◆ RECORDED INFORMATION ◆
========================

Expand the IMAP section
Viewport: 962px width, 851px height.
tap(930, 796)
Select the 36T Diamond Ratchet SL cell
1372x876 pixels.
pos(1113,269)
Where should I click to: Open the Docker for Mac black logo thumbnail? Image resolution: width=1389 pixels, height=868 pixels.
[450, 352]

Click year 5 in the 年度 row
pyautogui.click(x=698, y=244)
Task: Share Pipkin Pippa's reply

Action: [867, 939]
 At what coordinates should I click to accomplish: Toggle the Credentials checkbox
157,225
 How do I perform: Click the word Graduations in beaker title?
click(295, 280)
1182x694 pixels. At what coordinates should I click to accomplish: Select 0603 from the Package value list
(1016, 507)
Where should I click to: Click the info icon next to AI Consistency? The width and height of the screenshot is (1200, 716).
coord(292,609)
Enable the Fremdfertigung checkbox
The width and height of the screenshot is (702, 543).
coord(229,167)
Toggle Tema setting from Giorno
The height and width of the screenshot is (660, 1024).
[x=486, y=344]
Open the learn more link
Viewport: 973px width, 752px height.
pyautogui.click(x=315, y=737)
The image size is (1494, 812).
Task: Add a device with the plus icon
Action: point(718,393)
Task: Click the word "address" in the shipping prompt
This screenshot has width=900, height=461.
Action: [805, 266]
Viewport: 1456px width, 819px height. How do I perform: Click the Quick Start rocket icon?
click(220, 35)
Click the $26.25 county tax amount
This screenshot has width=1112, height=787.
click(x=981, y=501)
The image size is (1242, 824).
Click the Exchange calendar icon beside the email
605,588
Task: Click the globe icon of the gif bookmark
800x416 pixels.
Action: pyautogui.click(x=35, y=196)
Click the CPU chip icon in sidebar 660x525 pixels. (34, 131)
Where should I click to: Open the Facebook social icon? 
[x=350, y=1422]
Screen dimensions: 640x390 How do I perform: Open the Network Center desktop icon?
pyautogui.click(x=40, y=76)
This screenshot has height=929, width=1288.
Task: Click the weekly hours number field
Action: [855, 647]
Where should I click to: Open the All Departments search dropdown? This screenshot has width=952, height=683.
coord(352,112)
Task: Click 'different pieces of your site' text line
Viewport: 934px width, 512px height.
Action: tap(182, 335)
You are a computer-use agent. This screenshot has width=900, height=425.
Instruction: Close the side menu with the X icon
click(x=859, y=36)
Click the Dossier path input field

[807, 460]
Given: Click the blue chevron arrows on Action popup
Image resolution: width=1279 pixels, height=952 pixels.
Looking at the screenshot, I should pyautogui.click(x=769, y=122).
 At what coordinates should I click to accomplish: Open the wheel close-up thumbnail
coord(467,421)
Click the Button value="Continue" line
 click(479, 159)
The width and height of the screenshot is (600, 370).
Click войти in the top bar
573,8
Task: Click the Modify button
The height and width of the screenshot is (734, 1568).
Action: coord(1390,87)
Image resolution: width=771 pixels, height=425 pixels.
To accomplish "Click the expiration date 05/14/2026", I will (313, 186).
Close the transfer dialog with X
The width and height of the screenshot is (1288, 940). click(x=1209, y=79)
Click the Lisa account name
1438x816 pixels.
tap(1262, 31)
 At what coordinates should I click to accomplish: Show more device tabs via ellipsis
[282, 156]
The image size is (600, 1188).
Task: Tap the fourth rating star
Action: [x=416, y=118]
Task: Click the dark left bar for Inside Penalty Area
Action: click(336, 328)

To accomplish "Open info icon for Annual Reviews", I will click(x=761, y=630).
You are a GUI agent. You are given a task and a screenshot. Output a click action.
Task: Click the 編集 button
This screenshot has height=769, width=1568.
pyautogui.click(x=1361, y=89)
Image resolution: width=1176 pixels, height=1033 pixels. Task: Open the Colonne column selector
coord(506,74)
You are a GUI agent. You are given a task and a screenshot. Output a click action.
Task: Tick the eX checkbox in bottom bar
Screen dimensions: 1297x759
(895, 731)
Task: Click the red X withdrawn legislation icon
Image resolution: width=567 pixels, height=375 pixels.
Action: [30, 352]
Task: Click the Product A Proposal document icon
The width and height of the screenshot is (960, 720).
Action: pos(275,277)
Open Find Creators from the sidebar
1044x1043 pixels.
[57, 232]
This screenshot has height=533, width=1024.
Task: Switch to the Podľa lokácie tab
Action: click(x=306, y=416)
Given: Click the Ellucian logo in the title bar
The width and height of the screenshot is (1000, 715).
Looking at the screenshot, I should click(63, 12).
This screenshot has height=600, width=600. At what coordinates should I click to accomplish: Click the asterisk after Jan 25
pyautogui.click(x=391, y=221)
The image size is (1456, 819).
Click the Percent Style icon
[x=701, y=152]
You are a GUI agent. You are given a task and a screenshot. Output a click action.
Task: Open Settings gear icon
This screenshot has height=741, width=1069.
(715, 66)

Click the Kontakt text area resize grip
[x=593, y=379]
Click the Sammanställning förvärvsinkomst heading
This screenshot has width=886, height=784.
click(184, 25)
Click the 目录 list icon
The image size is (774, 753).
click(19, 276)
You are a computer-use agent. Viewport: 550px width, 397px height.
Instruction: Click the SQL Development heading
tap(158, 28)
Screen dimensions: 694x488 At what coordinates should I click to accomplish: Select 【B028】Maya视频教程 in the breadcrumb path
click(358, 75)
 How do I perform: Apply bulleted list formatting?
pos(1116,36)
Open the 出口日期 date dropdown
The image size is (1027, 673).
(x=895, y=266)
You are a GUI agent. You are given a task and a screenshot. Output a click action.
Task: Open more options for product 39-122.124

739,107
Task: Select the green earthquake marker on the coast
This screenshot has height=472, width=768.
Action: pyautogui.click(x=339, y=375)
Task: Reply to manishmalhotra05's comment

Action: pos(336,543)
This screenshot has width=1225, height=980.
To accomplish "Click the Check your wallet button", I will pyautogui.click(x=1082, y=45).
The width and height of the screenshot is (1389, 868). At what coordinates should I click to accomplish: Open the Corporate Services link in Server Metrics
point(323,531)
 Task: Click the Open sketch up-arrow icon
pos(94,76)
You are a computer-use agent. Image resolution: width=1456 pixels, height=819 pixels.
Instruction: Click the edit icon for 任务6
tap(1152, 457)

========================

◆ INSTRUCTION ◆
Retype all of the lines above exactly as they appear.

◆ ANSWER IN FULL ◆
Expand the IMAP section
Viewport: 962px width, 851px height.
tap(930, 796)
Select the 36T Diamond Ratchet SL cell
1372x876 pixels.
pos(1113,269)
Where should I click to: Open the Docker for Mac black logo thumbnail? Image resolution: width=1389 pixels, height=868 pixels.
[450, 352]

Click year 5 in the 年度 row
pyautogui.click(x=698, y=244)
Task: Share Pipkin Pippa's reply

Action: [867, 939]
 At what coordinates should I click to accomplish: Toggle the Credentials checkbox
157,225
 How do I perform: Click the word Graduations in beaker title?
click(295, 280)
1182x694 pixels. At what coordinates should I click to accomplish: Select 0603 from the Package value list
(1016, 507)
Where should I click to: Click the info icon next to AI Consistency? The width and height of the screenshot is (1200, 716).
coord(292,609)
Enable the Fremdfertigung checkbox
The width and height of the screenshot is (702, 543).
coord(229,167)
Toggle Tema setting from Giorno
The height and width of the screenshot is (660, 1024).
[x=486, y=344]
Open the learn more link
Viewport: 973px width, 752px height.
pyautogui.click(x=315, y=737)
The image size is (1494, 812).
Task: Add a device with the plus icon
Action: point(718,393)
Task: Click the word "address" in the shipping prompt
This screenshot has width=900, height=461.
Action: [805, 266]
Viewport: 1456px width, 819px height. How do I perform: Click the Quick Start rocket icon?
click(220, 35)
Click the $26.25 county tax amount
This screenshot has width=1112, height=787.
click(x=981, y=501)
The image size is (1242, 824).
Click the Exchange calendar icon beside the email
605,588
Task: Click the globe icon of the gif bookmark
800x416 pixels.
Action: pyautogui.click(x=35, y=196)
Click the CPU chip icon in sidebar 660x525 pixels. (34, 131)
Where should I click to: Open the Facebook social icon? 
[x=350, y=1422]
Screen dimensions: 640x390 How do I perform: Open the Network Center desktop icon?
pyautogui.click(x=40, y=76)
This screenshot has height=929, width=1288.
Task: Click the weekly hours number field
Action: [855, 647]
Where should I click to: Open the All Departments search dropdown? This screenshot has width=952, height=683.
coord(352,112)
Task: Click 'different pieces of your site' text line
Viewport: 934px width, 512px height.
Action: tap(182, 335)
You are a computer-use agent. This screenshot has width=900, height=425.
Instruction: Close the side menu with the X icon
click(x=859, y=36)
Click the Dossier path input field

[807, 460]
Given: Click the blue chevron arrows on Action popup
Image resolution: width=1279 pixels, height=952 pixels.
Looking at the screenshot, I should pyautogui.click(x=769, y=122).
 At what coordinates should I click to accomplish: Open the wheel close-up thumbnail
coord(467,421)
Click the Button value="Continue" line
 click(479, 159)
The width and height of the screenshot is (600, 370).
Click войти in the top bar
573,8
Task: Click the Modify button
The height and width of the screenshot is (734, 1568).
Action: coord(1390,87)
Image resolution: width=771 pixels, height=425 pixels.
To accomplish "Click the expiration date 05/14/2026", I will (313, 186).
Close the transfer dialog with X
The width and height of the screenshot is (1288, 940). click(x=1209, y=79)
Click the Lisa account name
1438x816 pixels.
tap(1262, 31)
 At what coordinates should I click to accomplish: Show more device tabs via ellipsis
[282, 156]
The image size is (600, 1188).
Task: Tap the fourth rating star
Action: [x=416, y=118]
Task: Click the dark left bar for Inside Penalty Area
Action: click(336, 328)

To accomplish "Open info icon for Annual Reviews", I will click(x=761, y=630).
You are a GUI agent. You are given a task and a screenshot. Output a click action.
Task: Click the 編集 button
This screenshot has height=769, width=1568.
pyautogui.click(x=1361, y=89)
Image resolution: width=1176 pixels, height=1033 pixels. Task: Open the Colonne column selector
coord(506,74)
You are a GUI agent. You are given a task and a screenshot. Output a click action.
Task: Tick the eX checkbox in bottom bar
Screen dimensions: 1297x759
(895, 731)
Task: Click the red X withdrawn legislation icon
Image resolution: width=567 pixels, height=375 pixels.
Action: [30, 352]
Task: Click the Product A Proposal document icon
The width and height of the screenshot is (960, 720).
Action: pos(275,277)
Open Find Creators from the sidebar
1044x1043 pixels.
[57, 232]
This screenshot has height=533, width=1024.
Task: Switch to the Podľa lokácie tab
Action: click(x=306, y=416)
Given: Click the Ellucian logo in the title bar
The width and height of the screenshot is (1000, 715).
Looking at the screenshot, I should click(63, 12).
This screenshot has height=600, width=600. At what coordinates should I click to accomplish: Click the asterisk after Jan 25
pyautogui.click(x=391, y=221)
The image size is (1456, 819).
Click the Percent Style icon
[x=701, y=152]
You are a GUI agent. You are given a task and a screenshot. Output a click action.
Task: Open Settings gear icon
This screenshot has height=741, width=1069.
(715, 66)

Click the Kontakt text area resize grip
[x=593, y=379]
Click the Sammanställning förvärvsinkomst heading
This screenshot has width=886, height=784.
click(184, 25)
Click the 目录 list icon
The image size is (774, 753).
click(19, 276)
You are a computer-use agent. Viewport: 550px width, 397px height.
Instruction: Click the SQL Development heading
tap(158, 28)
Screen dimensions: 694x488 At what coordinates should I click to accomplish: Select 【B028】Maya视频教程 in the breadcrumb path
click(358, 75)
 How do I perform: Apply bulleted list formatting?
pos(1116,36)
Open the 出口日期 date dropdown
The image size is (1027, 673).
(x=895, y=266)
You are a GUI agent. You are given a task and a screenshot. Output a click action.
Task: Open more options for product 39-122.124

739,107
Task: Select the green earthquake marker on the coast
This screenshot has height=472, width=768.
Action: pyautogui.click(x=339, y=375)
Task: Reply to manishmalhotra05's comment

Action: pos(336,543)
This screenshot has width=1225, height=980.
To accomplish "Click the Check your wallet button", I will pyautogui.click(x=1082, y=45).
The width and height of the screenshot is (1389, 868). At what coordinates should I click to accomplish: Open the Corporate Services link in Server Metrics
point(323,531)
 Task: Click the Open sketch up-arrow icon
pos(94,76)
You are a computer-use agent. Image resolution: width=1456 pixels, height=819 pixels.
Instruction: Click the edit icon for 任务6
tap(1152, 457)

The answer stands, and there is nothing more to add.